In part of some proof, I have a doubt in the following step:
Let $(\Omega, \mathcal{A}, \mu)$ be a measure space. Let $M\in\mathcal{A}$, $(M_n)_{n\in\mathbb{N}}$ be a sequence of disjoint set of $\mathcal{A}$ and $M:=\bigcup_{n}M_n$. For $f\in L^2(\Omega, \mu)$, set $f_k := \sum_{n=1}^{k} \chi_{M_n}f$.
Why do we have $|\chi_{M}f-f_k|^2 \leq 4|f|^2$ on $\Omega$? If $x\in M$ but $x \notin M_n$ $\forall n \leq k$, then $\chi_{M}f=f, f_k=0$ thus $|\chi_{M}f-f_k|^2 \leq |f|^2$, and for other cases, the RHS of the equality is $0$. So, where does the 4 in front of $|f|^2$ come from?

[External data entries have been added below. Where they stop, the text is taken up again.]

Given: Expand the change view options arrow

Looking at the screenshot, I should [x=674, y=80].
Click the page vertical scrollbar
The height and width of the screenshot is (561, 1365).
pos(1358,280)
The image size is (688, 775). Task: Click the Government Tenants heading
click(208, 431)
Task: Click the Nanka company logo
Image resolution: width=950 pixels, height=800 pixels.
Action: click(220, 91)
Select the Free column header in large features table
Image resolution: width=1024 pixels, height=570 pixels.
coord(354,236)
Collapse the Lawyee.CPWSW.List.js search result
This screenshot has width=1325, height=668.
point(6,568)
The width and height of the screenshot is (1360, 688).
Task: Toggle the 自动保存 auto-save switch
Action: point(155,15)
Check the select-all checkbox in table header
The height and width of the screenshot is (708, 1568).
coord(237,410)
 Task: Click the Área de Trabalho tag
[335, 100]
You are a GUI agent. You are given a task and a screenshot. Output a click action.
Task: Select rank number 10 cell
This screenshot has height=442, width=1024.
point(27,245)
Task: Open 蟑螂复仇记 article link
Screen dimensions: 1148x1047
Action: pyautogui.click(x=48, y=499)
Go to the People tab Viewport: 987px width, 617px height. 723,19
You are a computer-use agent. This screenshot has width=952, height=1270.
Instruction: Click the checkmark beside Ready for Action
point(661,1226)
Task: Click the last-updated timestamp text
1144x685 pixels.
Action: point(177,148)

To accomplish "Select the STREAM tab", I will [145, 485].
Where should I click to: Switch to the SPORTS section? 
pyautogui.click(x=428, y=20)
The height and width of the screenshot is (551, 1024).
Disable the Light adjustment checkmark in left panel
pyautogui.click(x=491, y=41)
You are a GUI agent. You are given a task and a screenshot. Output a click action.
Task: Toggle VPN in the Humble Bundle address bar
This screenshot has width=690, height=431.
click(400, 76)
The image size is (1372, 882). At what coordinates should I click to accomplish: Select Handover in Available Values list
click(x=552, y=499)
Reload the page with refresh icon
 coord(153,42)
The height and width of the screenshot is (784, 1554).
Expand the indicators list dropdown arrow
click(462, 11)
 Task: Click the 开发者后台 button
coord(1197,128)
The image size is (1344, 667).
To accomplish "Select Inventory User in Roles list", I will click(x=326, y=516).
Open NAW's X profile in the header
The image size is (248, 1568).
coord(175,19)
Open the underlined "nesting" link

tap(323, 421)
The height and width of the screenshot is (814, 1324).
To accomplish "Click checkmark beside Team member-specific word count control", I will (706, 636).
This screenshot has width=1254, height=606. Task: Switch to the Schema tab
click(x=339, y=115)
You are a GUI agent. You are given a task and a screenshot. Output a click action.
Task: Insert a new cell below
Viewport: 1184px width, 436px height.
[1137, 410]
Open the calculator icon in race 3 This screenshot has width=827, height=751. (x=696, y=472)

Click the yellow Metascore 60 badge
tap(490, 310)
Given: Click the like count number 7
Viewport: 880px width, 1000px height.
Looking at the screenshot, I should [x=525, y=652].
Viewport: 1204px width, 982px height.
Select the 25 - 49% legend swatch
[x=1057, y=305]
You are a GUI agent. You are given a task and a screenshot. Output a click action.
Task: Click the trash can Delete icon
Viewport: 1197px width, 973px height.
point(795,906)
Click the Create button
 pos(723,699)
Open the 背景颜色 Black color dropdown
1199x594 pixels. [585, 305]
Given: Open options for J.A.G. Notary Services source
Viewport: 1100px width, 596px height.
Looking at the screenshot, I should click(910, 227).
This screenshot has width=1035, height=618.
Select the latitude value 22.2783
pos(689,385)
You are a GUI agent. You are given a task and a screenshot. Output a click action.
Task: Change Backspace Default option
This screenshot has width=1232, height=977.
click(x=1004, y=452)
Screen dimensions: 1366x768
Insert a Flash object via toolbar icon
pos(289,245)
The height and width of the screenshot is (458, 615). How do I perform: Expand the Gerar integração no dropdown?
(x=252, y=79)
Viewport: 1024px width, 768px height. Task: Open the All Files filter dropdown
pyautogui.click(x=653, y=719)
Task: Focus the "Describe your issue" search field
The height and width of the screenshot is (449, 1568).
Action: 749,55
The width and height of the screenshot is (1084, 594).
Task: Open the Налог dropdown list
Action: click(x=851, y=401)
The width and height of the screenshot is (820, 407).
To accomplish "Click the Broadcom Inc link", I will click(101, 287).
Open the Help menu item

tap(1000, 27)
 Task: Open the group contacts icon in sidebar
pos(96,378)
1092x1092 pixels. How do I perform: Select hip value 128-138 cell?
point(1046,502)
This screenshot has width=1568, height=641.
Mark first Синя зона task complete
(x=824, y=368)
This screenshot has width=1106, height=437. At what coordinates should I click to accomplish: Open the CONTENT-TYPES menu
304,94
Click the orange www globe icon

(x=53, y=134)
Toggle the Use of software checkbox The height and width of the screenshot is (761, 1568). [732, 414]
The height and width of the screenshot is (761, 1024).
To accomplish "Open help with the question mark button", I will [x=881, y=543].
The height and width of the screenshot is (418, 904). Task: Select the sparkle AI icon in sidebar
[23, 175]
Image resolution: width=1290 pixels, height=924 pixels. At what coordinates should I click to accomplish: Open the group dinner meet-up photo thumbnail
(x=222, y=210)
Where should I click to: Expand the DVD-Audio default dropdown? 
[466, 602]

I think that the proof would simply be
$|\chi_Mf-f_k| \leq |\chi_Mf|+|f_k| \Rightarrow |\chi_Mf-f_k|^2 \leq |\chi_Mf|^2+|f_k|^2+2|\chi_Mf||f_k| \leq |f|^2+|f|^2+2|f|^2 = 4|f|^2$
since $|\chi_Mf| \leq |f|$ and $|f_k| \leq |f|$ on $\Omega$.